What to do: Copy the data items below line for line, changing nothing.

Data items:
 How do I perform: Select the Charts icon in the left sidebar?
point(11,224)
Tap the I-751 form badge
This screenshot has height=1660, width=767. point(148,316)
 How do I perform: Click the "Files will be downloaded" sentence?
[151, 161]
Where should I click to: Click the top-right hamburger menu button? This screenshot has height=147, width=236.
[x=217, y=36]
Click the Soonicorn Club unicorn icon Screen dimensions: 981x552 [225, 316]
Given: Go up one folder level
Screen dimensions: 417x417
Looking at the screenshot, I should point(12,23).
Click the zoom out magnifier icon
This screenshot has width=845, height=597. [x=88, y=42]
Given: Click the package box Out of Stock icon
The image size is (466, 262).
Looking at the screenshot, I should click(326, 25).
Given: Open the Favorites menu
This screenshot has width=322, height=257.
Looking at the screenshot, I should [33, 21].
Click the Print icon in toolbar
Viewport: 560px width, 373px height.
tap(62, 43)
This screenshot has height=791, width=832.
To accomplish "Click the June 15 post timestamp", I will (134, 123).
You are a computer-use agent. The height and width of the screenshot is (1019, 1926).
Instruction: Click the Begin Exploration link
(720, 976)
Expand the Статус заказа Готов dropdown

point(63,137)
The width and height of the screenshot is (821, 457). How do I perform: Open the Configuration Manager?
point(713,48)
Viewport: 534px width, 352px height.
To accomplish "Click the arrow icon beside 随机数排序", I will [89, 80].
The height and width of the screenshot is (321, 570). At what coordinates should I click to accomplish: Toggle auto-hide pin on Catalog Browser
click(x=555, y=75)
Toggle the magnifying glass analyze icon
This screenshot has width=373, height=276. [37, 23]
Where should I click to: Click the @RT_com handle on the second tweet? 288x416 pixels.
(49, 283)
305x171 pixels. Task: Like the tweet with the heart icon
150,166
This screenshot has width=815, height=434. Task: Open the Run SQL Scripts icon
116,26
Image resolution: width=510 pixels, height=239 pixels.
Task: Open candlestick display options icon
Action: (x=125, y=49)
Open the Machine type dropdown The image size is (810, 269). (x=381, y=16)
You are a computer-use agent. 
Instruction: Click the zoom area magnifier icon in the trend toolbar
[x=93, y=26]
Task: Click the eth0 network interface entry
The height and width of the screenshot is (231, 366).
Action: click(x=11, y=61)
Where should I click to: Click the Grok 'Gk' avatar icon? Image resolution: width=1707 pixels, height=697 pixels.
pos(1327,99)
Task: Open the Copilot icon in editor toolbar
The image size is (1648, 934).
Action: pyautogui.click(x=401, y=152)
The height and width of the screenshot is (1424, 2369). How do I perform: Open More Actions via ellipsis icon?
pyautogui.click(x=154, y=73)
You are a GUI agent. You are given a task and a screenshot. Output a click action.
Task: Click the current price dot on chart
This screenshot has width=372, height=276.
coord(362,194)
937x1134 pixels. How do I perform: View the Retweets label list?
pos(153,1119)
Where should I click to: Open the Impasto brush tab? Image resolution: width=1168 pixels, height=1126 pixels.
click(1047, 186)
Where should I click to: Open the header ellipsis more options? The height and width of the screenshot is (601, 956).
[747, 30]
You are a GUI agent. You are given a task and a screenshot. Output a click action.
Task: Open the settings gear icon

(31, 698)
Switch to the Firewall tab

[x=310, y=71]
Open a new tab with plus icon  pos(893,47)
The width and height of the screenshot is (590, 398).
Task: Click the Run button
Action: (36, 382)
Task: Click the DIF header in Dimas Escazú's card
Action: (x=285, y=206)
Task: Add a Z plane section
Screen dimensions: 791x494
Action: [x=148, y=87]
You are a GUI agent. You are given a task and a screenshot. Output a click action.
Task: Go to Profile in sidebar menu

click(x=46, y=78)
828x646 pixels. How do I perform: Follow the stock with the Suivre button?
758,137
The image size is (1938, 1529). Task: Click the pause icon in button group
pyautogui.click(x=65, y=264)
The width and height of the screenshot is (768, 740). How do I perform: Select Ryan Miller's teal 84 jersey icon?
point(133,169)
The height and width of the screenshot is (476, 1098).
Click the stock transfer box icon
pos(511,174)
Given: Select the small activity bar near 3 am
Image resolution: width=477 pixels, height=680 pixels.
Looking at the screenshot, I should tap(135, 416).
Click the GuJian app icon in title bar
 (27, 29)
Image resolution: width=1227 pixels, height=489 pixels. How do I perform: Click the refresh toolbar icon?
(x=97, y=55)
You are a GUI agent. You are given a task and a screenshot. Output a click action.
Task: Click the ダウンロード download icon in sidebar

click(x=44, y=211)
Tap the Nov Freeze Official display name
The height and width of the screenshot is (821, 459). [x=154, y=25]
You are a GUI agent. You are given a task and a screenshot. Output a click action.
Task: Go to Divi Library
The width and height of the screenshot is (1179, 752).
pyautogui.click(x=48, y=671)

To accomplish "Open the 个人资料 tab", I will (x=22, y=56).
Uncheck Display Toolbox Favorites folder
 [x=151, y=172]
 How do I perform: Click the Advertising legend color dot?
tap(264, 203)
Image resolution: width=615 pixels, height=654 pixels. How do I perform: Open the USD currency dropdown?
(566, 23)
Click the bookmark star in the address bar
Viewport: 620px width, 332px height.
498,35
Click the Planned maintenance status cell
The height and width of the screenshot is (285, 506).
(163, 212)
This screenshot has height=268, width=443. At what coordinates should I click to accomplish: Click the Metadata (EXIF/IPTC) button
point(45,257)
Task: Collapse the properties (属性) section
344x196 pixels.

Answer to the exercise:
 How do I perform: Select the Charts icon in the left sidebar?
point(11,224)
Tap the I-751 form badge
This screenshot has height=1660, width=767. point(148,316)
 How do I perform: Click the "Files will be downloaded" sentence?
[151, 161]
Where should I click to: Click the top-right hamburger menu button? This screenshot has height=147, width=236.
[x=217, y=36]
Click the Soonicorn Club unicorn icon Screen dimensions: 981x552 [225, 316]
Given: Go up one folder level
Screen dimensions: 417x417
Looking at the screenshot, I should point(12,23).
Click the zoom out magnifier icon
This screenshot has width=845, height=597. [x=88, y=42]
Given: Click the package box Out of Stock icon
The image size is (466, 262).
Looking at the screenshot, I should click(326, 25).
Given: Open the Favorites menu
This screenshot has width=322, height=257.
Looking at the screenshot, I should [33, 21].
Click the Print icon in toolbar
Viewport: 560px width, 373px height.
tap(62, 43)
This screenshot has height=791, width=832.
To accomplish "Click the June 15 post timestamp", I will (134, 123).
You are a computer-use agent. The height and width of the screenshot is (1019, 1926).
Instruction: Click the Begin Exploration link
(720, 976)
Expand the Статус заказа Готов dropdown

point(63,137)
The width and height of the screenshot is (821, 457). How do I perform: Open the Configuration Manager?
point(713,48)
Viewport: 534px width, 352px height.
To accomplish "Click the arrow icon beside 随机数排序", I will [89, 80].
The height and width of the screenshot is (321, 570). At what coordinates should I click to accomplish: Toggle auto-hide pin on Catalog Browser
click(x=555, y=75)
Toggle the magnifying glass analyze icon
This screenshot has width=373, height=276. [37, 23]
Where should I click to: Click the @RT_com handle on the second tweet? 288x416 pixels.
(49, 283)
305x171 pixels. Task: Like the tweet with the heart icon
150,166
This screenshot has width=815, height=434. Task: Open the Run SQL Scripts icon
116,26
Image resolution: width=510 pixels, height=239 pixels.
Task: Open candlestick display options icon
Action: (x=125, y=49)
Open the Machine type dropdown The image size is (810, 269). (x=381, y=16)
You are a computer-use agent. 
Instruction: Click the zoom area magnifier icon in the trend toolbar
[x=93, y=26]
Task: Click the eth0 network interface entry
The height and width of the screenshot is (231, 366).
Action: click(x=11, y=61)
Where should I click to: Click the Grok 'Gk' avatar icon? Image resolution: width=1707 pixels, height=697 pixels.
pos(1327,99)
Task: Open the Copilot icon in editor toolbar
The image size is (1648, 934).
Action: pyautogui.click(x=401, y=152)
The height and width of the screenshot is (1424, 2369). How do I perform: Open More Actions via ellipsis icon?
pyautogui.click(x=154, y=73)
You are a GUI agent. You are given a task and a screenshot. Output a click action.
Task: Click the current price dot on chart
This screenshot has width=372, height=276.
coord(362,194)
937x1134 pixels. How do I perform: View the Retweets label list?
pos(153,1119)
Where should I click to: Open the Impasto brush tab? Image resolution: width=1168 pixels, height=1126 pixels.
click(1047, 186)
Where should I click to: Open the header ellipsis more options? The height and width of the screenshot is (601, 956).
[747, 30]
You are a GUI agent. You are given a task and a screenshot. Output a click action.
Task: Open the settings gear icon

(31, 698)
Switch to the Firewall tab

[x=310, y=71]
Open a new tab with plus icon  pos(893,47)
The width and height of the screenshot is (590, 398).
Task: Click the Run button
Action: (36, 382)
Task: Click the DIF header in Dimas Escazú's card
Action: (x=285, y=206)
Task: Add a Z plane section
Screen dimensions: 791x494
Action: [x=148, y=87]
You are a GUI agent. You are given a task and a screenshot. Output a click action.
Task: Go to Profile in sidebar menu

click(x=46, y=78)
828x646 pixels. How do I perform: Follow the stock with the Suivre button?
758,137
The image size is (1938, 1529). Task: Click the pause icon in button group
pyautogui.click(x=65, y=264)
The width and height of the screenshot is (768, 740). How do I perform: Select Ryan Miller's teal 84 jersey icon?
point(133,169)
The height and width of the screenshot is (476, 1098).
Click the stock transfer box icon
pos(511,174)
Given: Select the small activity bar near 3 am
Image resolution: width=477 pixels, height=680 pixels.
Looking at the screenshot, I should tap(135, 416).
Click the GuJian app icon in title bar
 (27, 29)
Image resolution: width=1227 pixels, height=489 pixels. How do I perform: Click the refresh toolbar icon?
(x=97, y=55)
You are a GUI agent. You are given a task and a screenshot. Output a click action.
Task: Click the ダウンロード download icon in sidebar

click(x=44, y=211)
Tap the Nov Freeze Official display name
The height and width of the screenshot is (821, 459). [x=154, y=25]
You are a GUI agent. You are given a task and a screenshot. Output a click action.
Task: Go to Divi Library
The width and height of the screenshot is (1179, 752).
pyautogui.click(x=48, y=671)

To accomplish "Open the 个人资料 tab", I will (x=22, y=56).
Uncheck Display Toolbox Favorites folder
 [x=151, y=172]
 How do I perform: Click the Advertising legend color dot?
tap(264, 203)
Image resolution: width=615 pixels, height=654 pixels. How do I perform: Open the USD currency dropdown?
(566, 23)
Click the bookmark star in the address bar
Viewport: 620px width, 332px height.
498,35
Click the Planned maintenance status cell
The height and width of the screenshot is (285, 506).
(163, 212)
This screenshot has height=268, width=443. At what coordinates should I click to accomplish: Click the Metadata (EXIF/IPTC) button
point(45,257)
Task: Collapse the properties (属性) section
344x196 pixels.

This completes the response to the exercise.